Monday, June 6, 2011

Eat Drink Man Woman


Yin Shi Nan Nu; drama / comedy, Taiwan, 1994; D: Ang Lee, S: Lang Xiong, Wu Qianlian, Yang Guimei, Wang Yuwen, Tang Yugian

Taipei. The old master cook Zhu still works at a restaurant despite the fact that he lost his ability to taste. He is widowed and lives with his three grown up daughters: Jiazhen, Jiaqian and Jianing. Even though she is the eldest daughter, Jiazhen doesn't have a boyfriend, is a Christian and works as a teacher in a school. She scorns a student because he had a love letter, but when she starts receiving love letters herself, she starts questioning her life. It turns out students were actually writting those letters, but she marries a volleyball player... Jianing works in a snack bar and starts a relationship with the guy who was dumped by her colleague. She gets pregnant and moves to his place...Jiaqian is bitter at her father because he persuaded her to study instead of helping him cook, and now works at an airline company. She stumbles upon a guy who allegedly broke Jiazhen's heart in college, but it turns out she just made that up. When Zhu announces that he will marry the former friend of her oldest daughter, Jiaqian stays to cook for him. She makes a delicious meal that brings his taste back.
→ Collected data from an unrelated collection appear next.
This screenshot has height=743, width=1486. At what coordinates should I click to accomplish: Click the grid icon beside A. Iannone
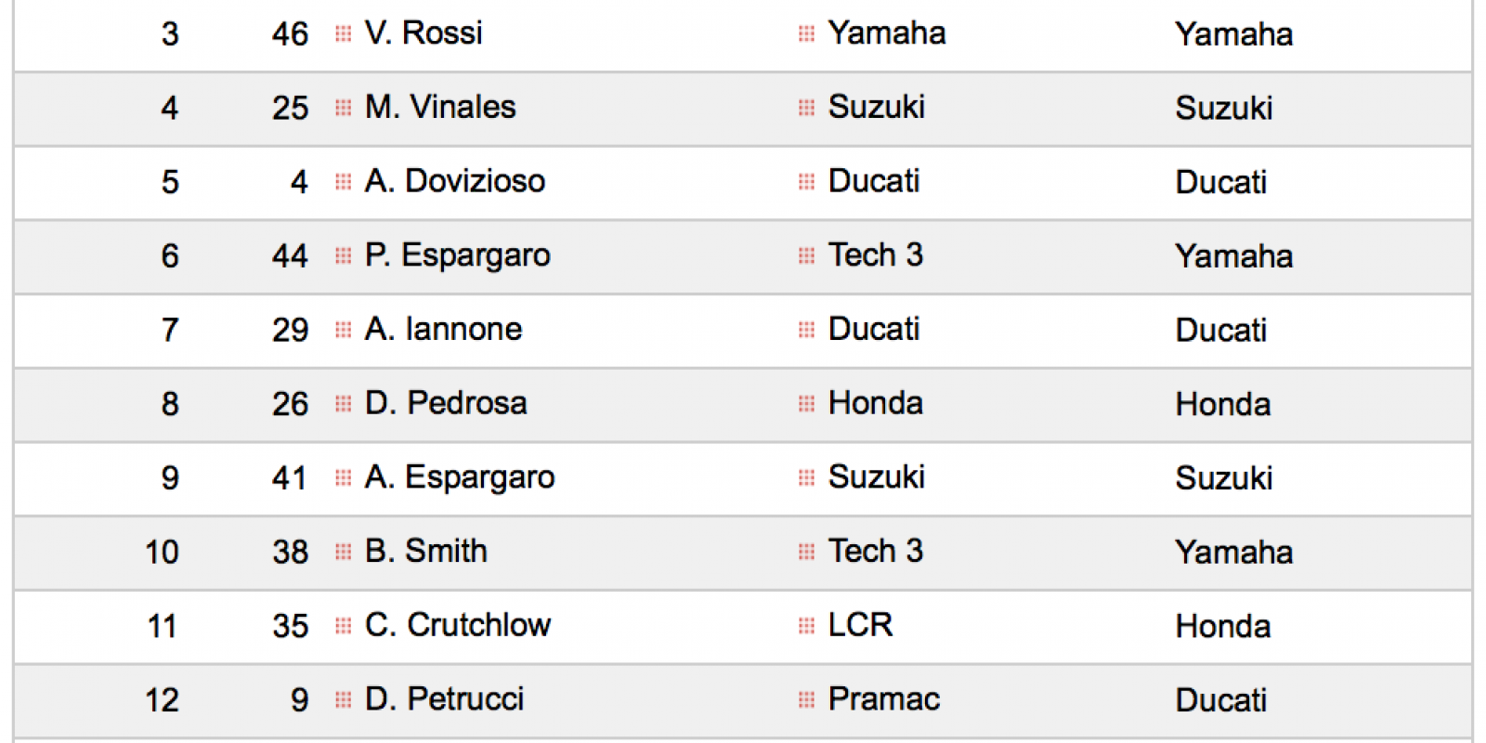[343, 330]
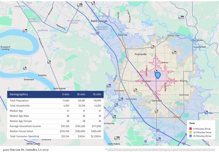
Task: Click the route 933 shield near Prairieville
Action: [174, 52]
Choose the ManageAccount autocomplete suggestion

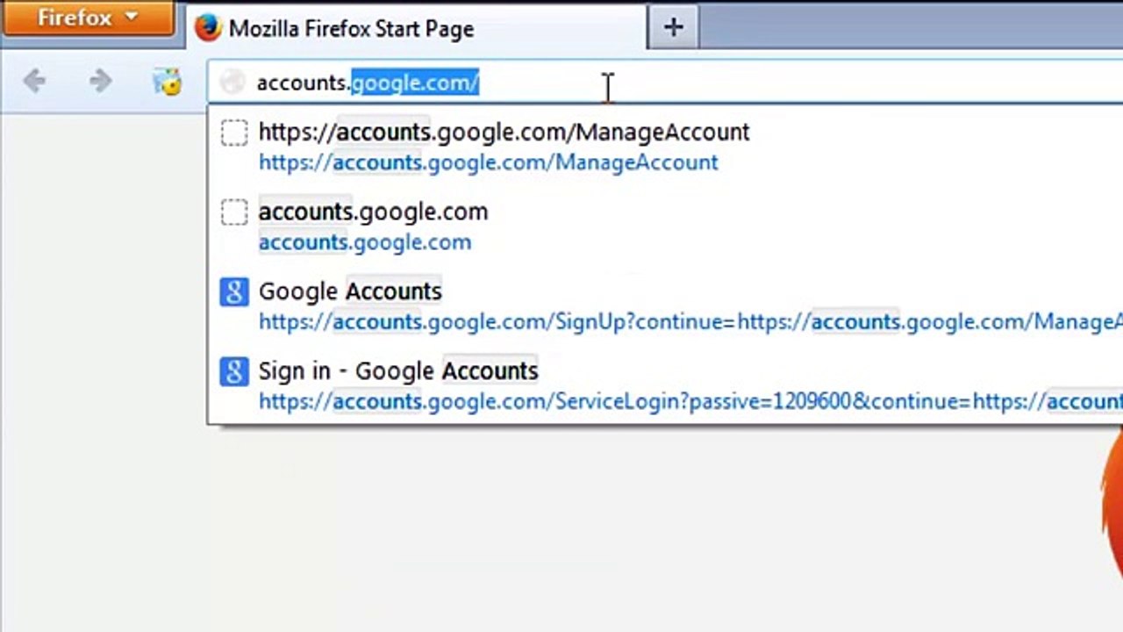pos(665,147)
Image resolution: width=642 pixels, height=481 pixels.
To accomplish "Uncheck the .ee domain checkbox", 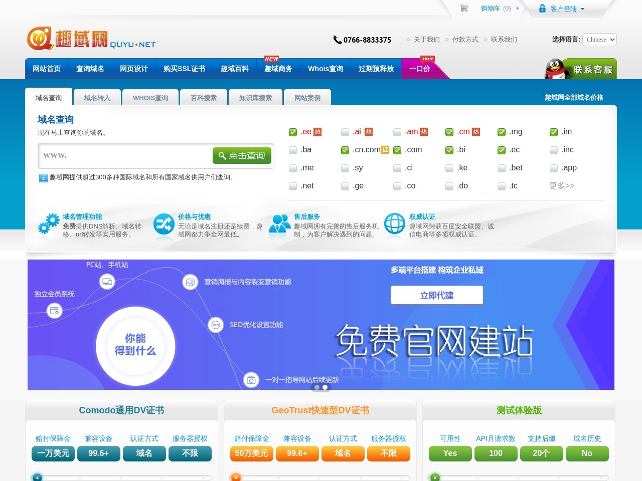I will click(293, 132).
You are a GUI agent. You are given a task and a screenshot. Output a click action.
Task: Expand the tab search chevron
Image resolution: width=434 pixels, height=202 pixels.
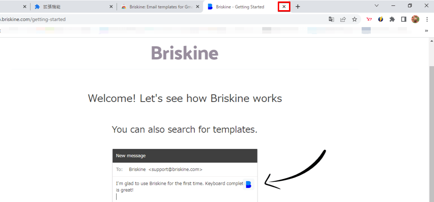376,5

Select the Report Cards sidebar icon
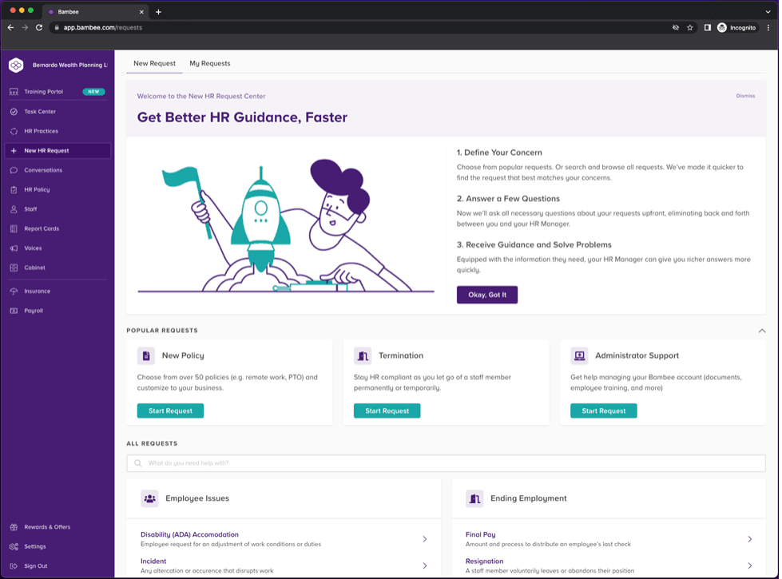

Food is to "Eat Drink Man Woman" what guns are to Tarantino's movies and instruments are to musicians - catalysts that intensify a theme and make it a passionate work. In his 3rd movie, nominated for a BAFTA, a Golden Globe and an Oscar for best foreign language film, director Ang Lee achieved a masterful delicatesse, a great movie about everyday family problems that is so simple and yet so engaging - once you give it a chance and watch only 5 minutes of it, you instantly get hooked and want to see it to the end. Even though this is suppose to be a drama, "Eat Drink Man Woman" contains wonderfully optimistic emotions, elegance and sweet humor: for instance, when Jiazhen, who works as a teacher, throws a lost volleyball down from her class on a storey down to a volleyball player, the team jokingly cheers: "Look, she is throwing a bouquet!"; during a test, a student is hidding cheat-notes in his shoe; Jianqian doesn't want to sleep with the guy who supposedly broke Jiazhen's heart in college, but then she finds out from him that they were never a couple in the first place! Out of the three daughters, Jianqian and Jianzhen are fully developed characters, with only Jianing turning out slightly less so, yet the three intervened stories from their lives, and the fourth revolving around their father, are so tight and strong that this doesn't deter from the whole, combining themes of love, passion, food, family and slice-of-life. Even though this is a Taiwanese movie, it is universally appealing - it doesn't matter if you watch it from Vancouver, Johannesburg or Kyoto, you will get it from every perspective you take it.